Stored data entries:
········

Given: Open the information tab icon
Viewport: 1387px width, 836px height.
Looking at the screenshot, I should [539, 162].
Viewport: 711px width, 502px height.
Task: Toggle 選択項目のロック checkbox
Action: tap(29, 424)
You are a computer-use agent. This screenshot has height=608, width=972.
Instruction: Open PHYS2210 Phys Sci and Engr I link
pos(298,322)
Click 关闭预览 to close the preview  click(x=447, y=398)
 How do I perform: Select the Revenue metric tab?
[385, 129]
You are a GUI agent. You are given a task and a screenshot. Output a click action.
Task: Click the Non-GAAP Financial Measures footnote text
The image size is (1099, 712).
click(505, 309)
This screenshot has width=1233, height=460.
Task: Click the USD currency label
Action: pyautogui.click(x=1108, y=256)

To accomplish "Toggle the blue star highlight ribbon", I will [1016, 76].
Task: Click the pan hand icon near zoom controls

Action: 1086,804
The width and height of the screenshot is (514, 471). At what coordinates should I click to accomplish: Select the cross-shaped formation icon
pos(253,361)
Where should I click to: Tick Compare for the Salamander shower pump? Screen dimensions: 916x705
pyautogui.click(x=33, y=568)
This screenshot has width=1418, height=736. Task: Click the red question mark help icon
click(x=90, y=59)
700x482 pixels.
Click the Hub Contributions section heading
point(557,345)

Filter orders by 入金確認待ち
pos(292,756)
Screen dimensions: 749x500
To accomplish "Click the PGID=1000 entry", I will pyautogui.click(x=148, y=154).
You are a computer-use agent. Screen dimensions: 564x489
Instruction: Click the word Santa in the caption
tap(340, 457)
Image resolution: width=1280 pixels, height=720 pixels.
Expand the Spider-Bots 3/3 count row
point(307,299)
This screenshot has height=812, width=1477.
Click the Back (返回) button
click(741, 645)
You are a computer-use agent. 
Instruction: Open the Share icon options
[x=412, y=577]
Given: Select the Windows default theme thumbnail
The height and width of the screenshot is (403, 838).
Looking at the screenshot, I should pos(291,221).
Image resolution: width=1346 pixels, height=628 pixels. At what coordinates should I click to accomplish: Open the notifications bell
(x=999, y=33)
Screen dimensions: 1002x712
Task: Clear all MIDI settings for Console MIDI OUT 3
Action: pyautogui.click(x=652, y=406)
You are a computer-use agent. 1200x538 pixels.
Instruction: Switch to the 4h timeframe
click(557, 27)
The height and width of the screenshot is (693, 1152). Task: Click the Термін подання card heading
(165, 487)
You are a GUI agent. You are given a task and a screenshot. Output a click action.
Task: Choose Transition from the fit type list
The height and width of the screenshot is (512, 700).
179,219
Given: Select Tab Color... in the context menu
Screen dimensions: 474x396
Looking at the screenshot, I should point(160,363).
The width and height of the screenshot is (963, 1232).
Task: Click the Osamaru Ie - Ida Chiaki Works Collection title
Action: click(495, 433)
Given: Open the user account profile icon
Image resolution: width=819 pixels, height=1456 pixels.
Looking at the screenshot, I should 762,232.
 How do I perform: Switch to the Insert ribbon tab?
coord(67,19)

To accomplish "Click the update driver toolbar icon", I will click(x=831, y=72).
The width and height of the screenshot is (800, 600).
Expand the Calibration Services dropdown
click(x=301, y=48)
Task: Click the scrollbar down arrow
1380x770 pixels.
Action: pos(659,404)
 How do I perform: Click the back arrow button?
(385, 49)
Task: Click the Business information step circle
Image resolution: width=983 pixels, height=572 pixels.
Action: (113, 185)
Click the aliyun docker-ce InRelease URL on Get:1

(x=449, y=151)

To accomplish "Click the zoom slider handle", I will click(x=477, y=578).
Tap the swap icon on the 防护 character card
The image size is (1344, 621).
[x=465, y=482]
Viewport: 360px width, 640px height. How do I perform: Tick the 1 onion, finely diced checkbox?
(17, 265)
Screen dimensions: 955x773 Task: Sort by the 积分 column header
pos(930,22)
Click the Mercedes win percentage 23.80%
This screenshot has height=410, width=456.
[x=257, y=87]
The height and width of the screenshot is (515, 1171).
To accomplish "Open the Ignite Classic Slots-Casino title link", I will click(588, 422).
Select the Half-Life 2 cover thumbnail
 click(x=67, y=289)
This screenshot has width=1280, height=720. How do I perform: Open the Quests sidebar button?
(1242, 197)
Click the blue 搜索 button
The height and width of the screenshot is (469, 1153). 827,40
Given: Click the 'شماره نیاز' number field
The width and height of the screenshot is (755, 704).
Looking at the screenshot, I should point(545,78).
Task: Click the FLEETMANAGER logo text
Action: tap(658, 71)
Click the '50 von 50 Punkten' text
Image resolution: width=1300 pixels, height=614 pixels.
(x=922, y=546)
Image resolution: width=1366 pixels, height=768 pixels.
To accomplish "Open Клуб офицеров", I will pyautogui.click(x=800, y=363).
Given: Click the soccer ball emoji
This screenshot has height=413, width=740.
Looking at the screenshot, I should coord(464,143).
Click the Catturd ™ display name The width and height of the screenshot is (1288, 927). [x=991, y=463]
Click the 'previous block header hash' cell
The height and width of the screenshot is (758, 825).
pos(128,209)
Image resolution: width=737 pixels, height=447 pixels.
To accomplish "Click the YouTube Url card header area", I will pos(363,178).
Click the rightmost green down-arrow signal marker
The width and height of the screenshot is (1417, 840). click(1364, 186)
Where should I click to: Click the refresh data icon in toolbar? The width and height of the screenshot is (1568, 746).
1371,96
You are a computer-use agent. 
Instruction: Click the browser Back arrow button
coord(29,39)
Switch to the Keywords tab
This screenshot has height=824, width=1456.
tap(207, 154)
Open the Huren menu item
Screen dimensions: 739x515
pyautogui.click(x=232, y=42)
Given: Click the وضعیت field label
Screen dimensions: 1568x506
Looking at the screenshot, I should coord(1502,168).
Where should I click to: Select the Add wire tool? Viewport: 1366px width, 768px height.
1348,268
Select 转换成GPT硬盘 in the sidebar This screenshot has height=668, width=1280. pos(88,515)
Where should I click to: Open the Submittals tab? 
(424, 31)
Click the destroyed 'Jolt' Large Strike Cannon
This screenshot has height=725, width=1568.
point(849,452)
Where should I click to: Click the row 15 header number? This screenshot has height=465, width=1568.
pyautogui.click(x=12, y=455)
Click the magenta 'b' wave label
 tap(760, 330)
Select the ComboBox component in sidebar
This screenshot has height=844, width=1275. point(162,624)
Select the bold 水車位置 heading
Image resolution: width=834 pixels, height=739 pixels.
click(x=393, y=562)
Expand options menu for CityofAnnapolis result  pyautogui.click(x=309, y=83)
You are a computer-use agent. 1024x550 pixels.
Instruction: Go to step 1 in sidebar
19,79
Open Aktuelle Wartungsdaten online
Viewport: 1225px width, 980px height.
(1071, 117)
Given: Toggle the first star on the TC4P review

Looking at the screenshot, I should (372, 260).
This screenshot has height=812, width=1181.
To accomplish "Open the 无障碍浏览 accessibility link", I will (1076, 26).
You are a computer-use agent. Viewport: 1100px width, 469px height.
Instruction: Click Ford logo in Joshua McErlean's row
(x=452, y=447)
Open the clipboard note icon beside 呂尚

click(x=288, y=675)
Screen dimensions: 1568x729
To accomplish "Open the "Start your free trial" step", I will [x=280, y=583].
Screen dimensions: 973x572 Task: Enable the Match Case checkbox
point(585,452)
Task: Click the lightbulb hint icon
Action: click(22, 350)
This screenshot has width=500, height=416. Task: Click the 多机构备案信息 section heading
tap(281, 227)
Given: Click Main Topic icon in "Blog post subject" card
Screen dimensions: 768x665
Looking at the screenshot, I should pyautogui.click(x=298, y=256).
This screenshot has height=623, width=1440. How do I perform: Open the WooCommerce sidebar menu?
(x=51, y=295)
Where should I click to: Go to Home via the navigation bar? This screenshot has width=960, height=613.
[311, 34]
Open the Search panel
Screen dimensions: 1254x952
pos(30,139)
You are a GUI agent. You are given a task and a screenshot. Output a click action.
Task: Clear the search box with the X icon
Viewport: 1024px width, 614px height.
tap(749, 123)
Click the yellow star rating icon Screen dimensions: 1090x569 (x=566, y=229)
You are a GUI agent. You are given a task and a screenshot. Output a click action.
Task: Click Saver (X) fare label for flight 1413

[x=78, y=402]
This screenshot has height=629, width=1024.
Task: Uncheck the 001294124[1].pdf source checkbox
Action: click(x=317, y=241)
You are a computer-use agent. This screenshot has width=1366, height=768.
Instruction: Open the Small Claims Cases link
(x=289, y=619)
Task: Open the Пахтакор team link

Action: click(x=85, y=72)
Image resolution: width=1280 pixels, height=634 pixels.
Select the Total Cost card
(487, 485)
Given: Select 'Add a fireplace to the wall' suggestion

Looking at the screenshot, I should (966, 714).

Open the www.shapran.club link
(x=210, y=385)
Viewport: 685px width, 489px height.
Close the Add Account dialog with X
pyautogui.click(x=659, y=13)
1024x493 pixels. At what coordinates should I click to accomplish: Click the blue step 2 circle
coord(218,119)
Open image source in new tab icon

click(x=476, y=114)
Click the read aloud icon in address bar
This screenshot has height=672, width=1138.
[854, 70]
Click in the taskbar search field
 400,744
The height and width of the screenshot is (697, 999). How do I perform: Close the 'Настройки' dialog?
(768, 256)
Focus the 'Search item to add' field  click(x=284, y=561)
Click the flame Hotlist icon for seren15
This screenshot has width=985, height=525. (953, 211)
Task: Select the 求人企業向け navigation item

········

▸ **What is needed**: Only the lines from the one with "Task: Open the Пахтакор team link" through the end of the records above are to be copied, exactly as written.

▸ **Response to this exercise**:
Task: Open the Пахтакор team link

Action: click(x=85, y=72)
Image resolution: width=1280 pixels, height=634 pixels.
Select the Total Cost card
(487, 485)
Given: Select 'Add a fireplace to the wall' suggestion

Looking at the screenshot, I should (966, 714).

Open the www.shapran.club link
(x=210, y=385)
Viewport: 685px width, 489px height.
Close the Add Account dialog with X
pyautogui.click(x=659, y=13)
1024x493 pixels. At what coordinates should I click to accomplish: Click the blue step 2 circle
coord(218,119)
Open image source in new tab icon

click(x=476, y=114)
Click the read aloud icon in address bar
This screenshot has height=672, width=1138.
[854, 70]
Click in the taskbar search field
 400,744
The height and width of the screenshot is (697, 999). How do I perform: Close the 'Настройки' dialog?
(768, 256)
Focus the 'Search item to add' field  click(x=284, y=561)
Click the flame Hotlist icon for seren15
This screenshot has width=985, height=525. (953, 211)
Task: Select the 求人企業向け navigation item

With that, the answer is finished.